Presented By
Dolores Mosquera, Psychologist
Credits
3.5 EMDRIA Credits
Learning Format
Online Course
The effects of emotional abuse, feeling like a burden for others or unwanted have a profound effect on the child and future adult. In early childhood, the caregiver’s affective signals and lack of contingent availability present a more common perceived threat to the child’s development of a secure sense of self; than the actual level of physical danger or risk for the child’s survival. These “hidden traumas” of neglect, related to the caretakers’ inability to modulate affective dysregulation, result in deactivating responses to attachment cues. Children who learn to deactivate automatic responses never develop basic abilities such as co-regulation, emotional regulation, and self-care. In addition, in some households, having needs or expressing them may be dangerous and children are neither given the chance to trust others nor themselves. Experiencing other types of additional traumatic events will complicate the picture even more.

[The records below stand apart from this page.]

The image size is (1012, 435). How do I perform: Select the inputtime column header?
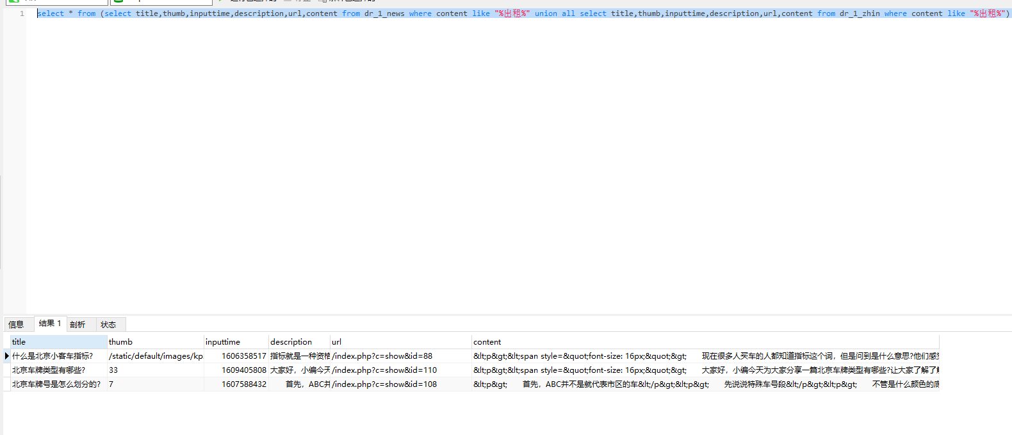pyautogui.click(x=235, y=342)
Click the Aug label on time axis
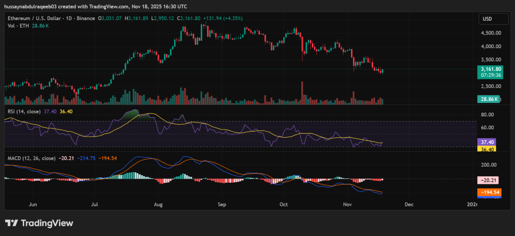515x236 pixels. [x=159, y=205]
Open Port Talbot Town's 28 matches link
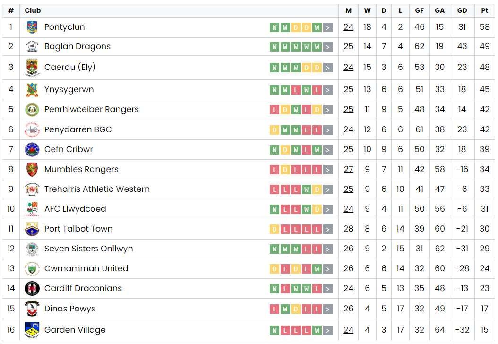 pyautogui.click(x=348, y=229)
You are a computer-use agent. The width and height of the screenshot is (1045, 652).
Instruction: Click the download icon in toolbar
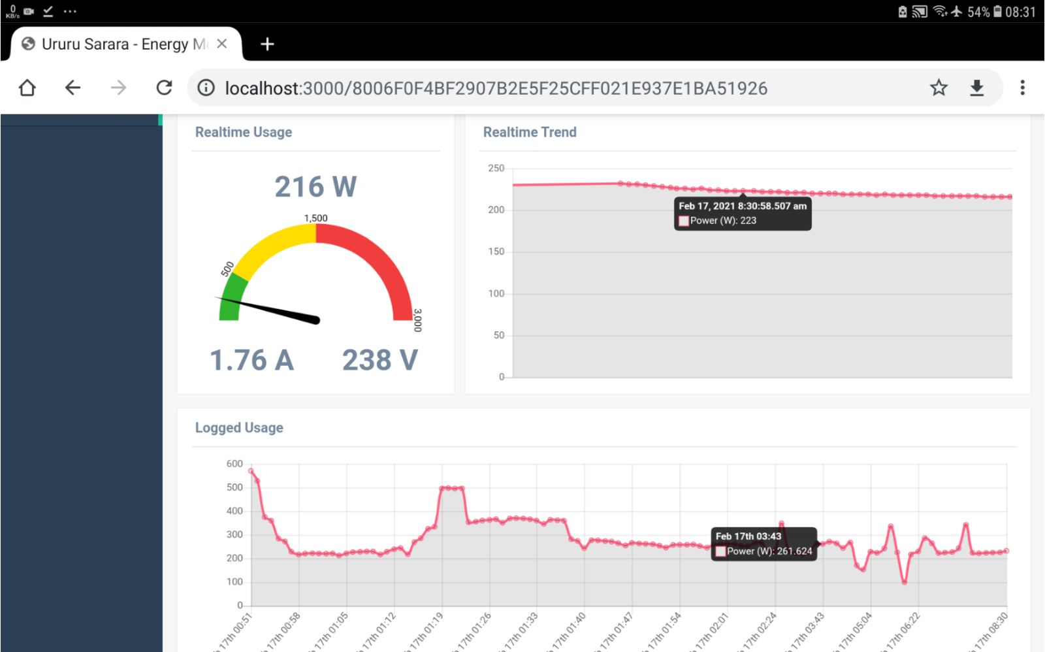click(976, 88)
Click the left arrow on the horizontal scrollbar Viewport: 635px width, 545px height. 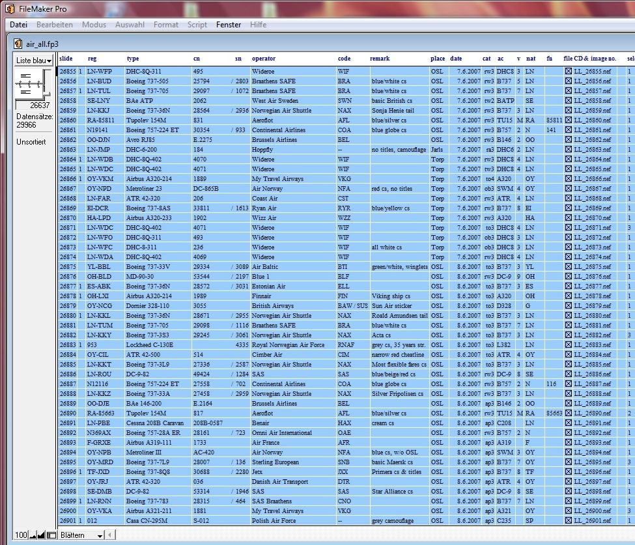coord(109,535)
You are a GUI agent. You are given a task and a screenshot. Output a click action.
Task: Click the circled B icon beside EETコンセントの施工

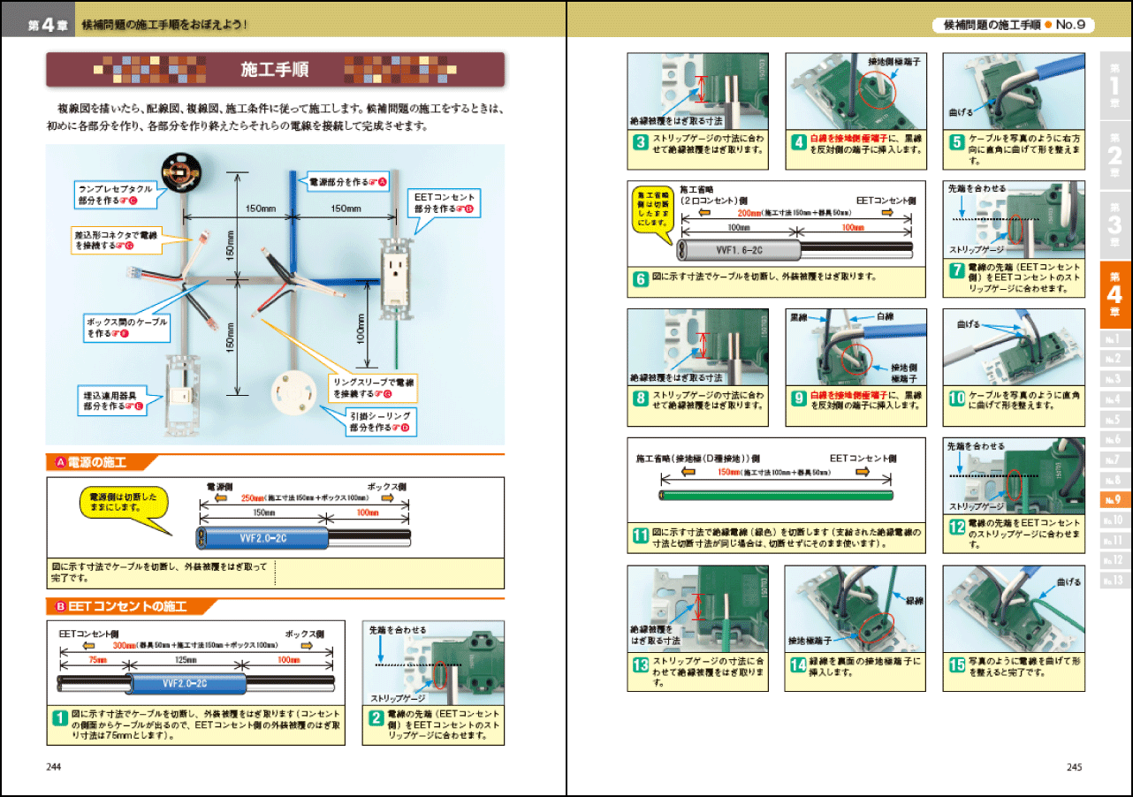pos(60,606)
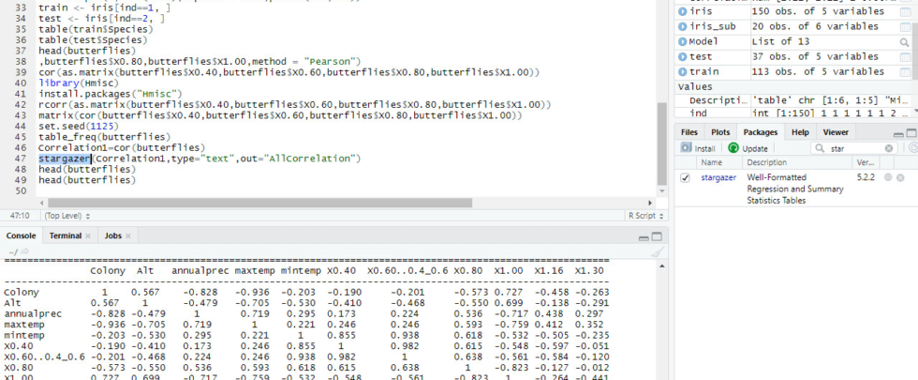Expand the iris_sub object details
The height and width of the screenshot is (380, 918).
click(x=682, y=26)
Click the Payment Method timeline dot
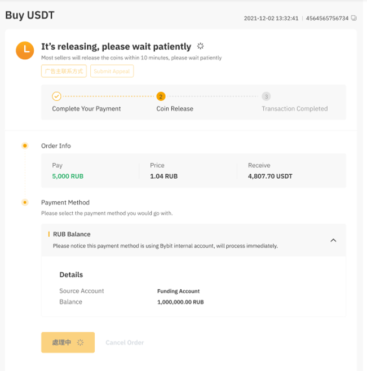The image size is (367, 371). [x=25, y=202]
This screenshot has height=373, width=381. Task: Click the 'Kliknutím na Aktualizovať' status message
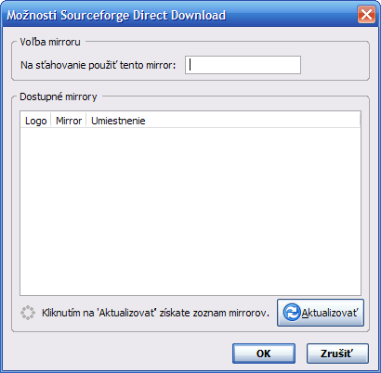(155, 313)
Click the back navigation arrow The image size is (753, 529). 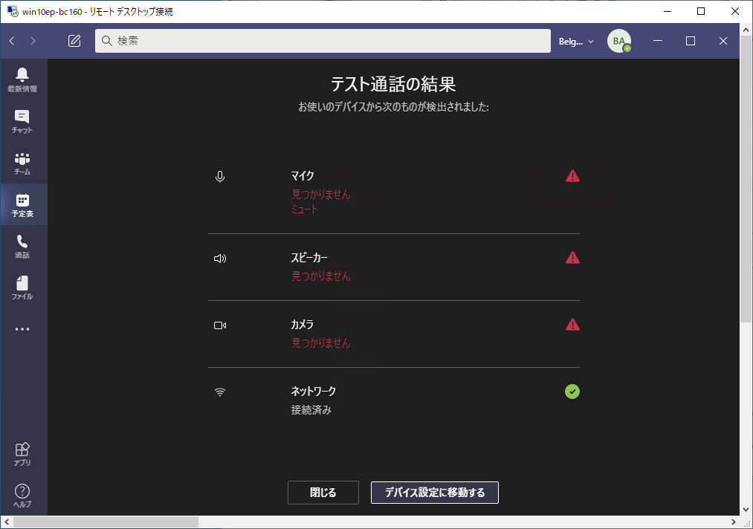pyautogui.click(x=12, y=41)
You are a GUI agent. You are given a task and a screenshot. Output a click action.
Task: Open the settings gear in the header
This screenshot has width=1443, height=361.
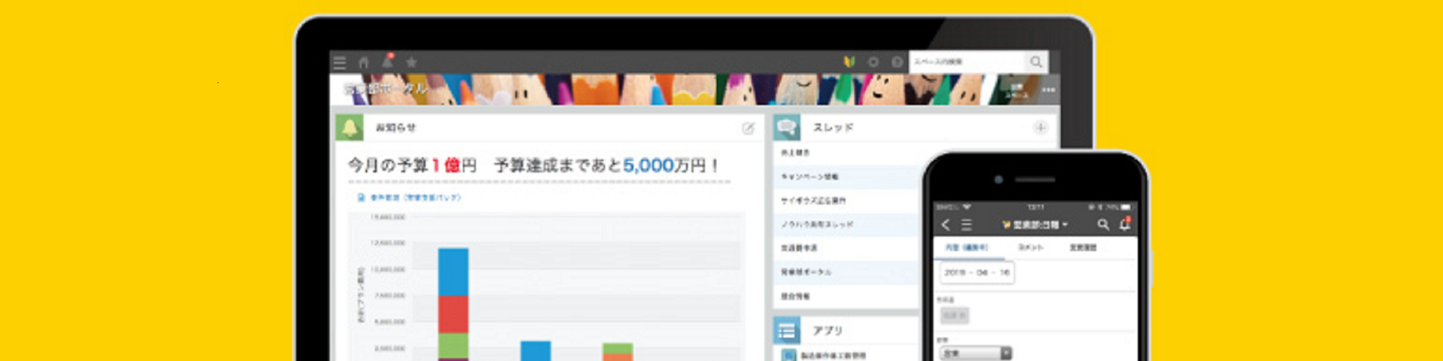click(x=873, y=62)
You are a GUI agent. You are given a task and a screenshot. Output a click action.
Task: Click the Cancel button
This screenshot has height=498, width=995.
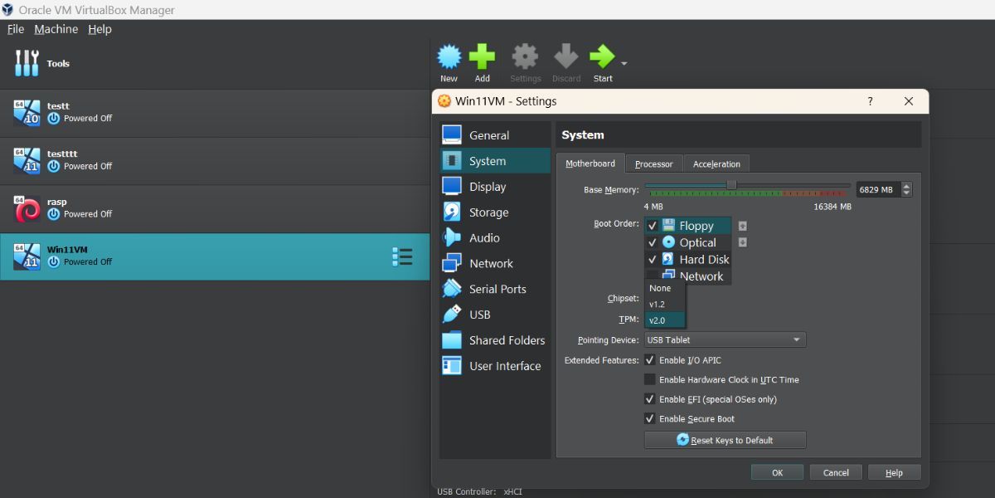click(x=835, y=471)
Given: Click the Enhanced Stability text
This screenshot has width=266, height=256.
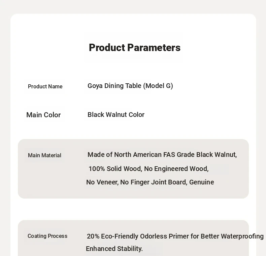Looking at the screenshot, I should (114, 249).
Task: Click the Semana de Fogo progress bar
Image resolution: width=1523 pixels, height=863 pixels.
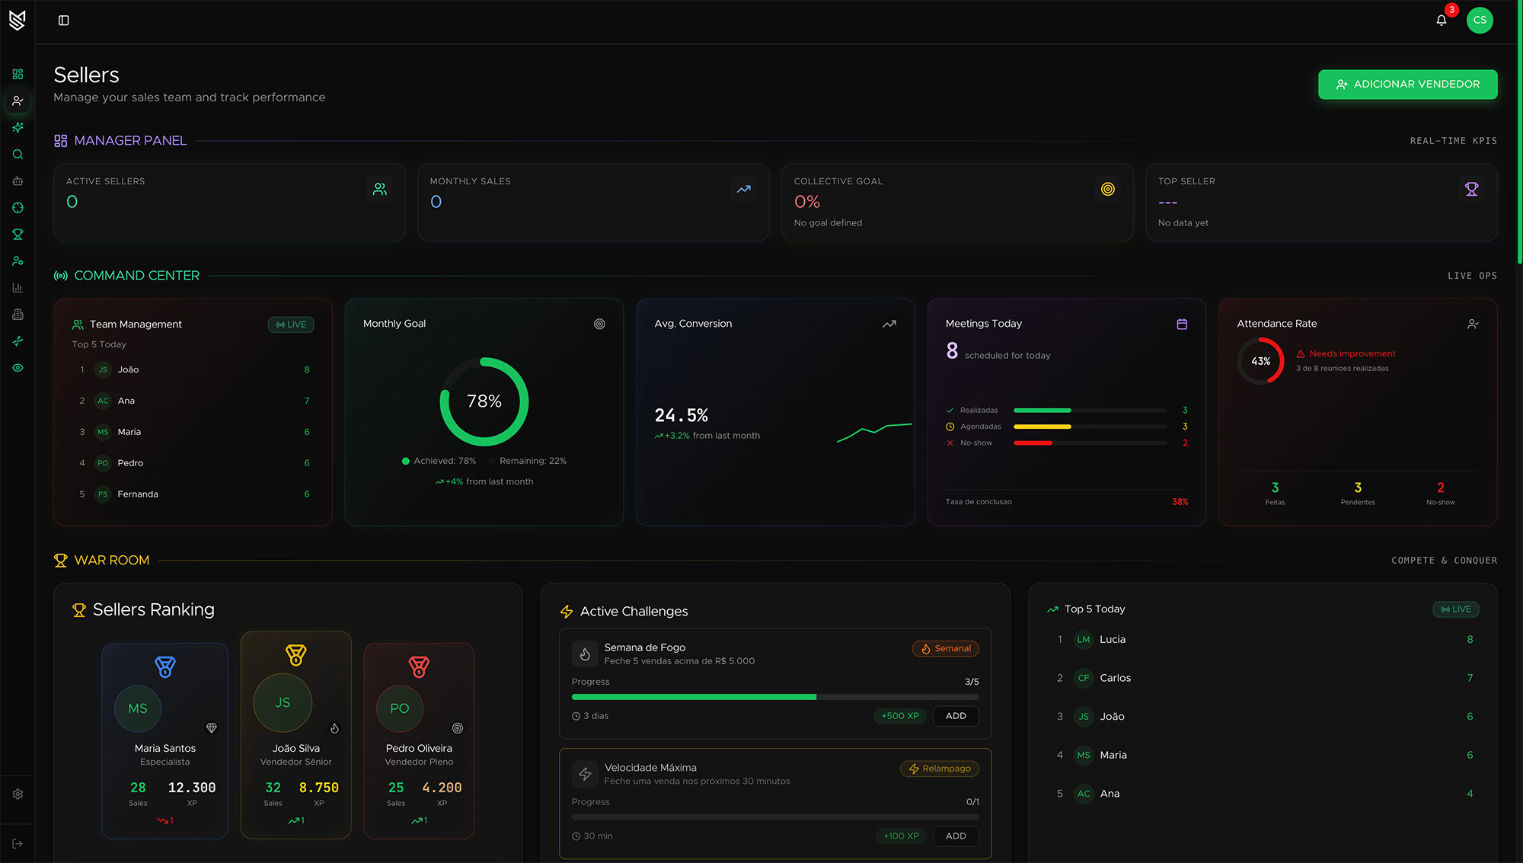Action: tap(775, 697)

Since children must adapt to survive. Victims of severe emotional abuse and neglect must develop strategies to deal with their experiences. These survival strategies become automatic and may be difficult to identify in adults. Clients often learn to ignore their emotions and their most basic needs, which makes them feel invisible, unseen, and neglected. As adults they keep seeing themselves through the eyes of the people who have hurt them and tend to treat themselves in the same way they were treated as children.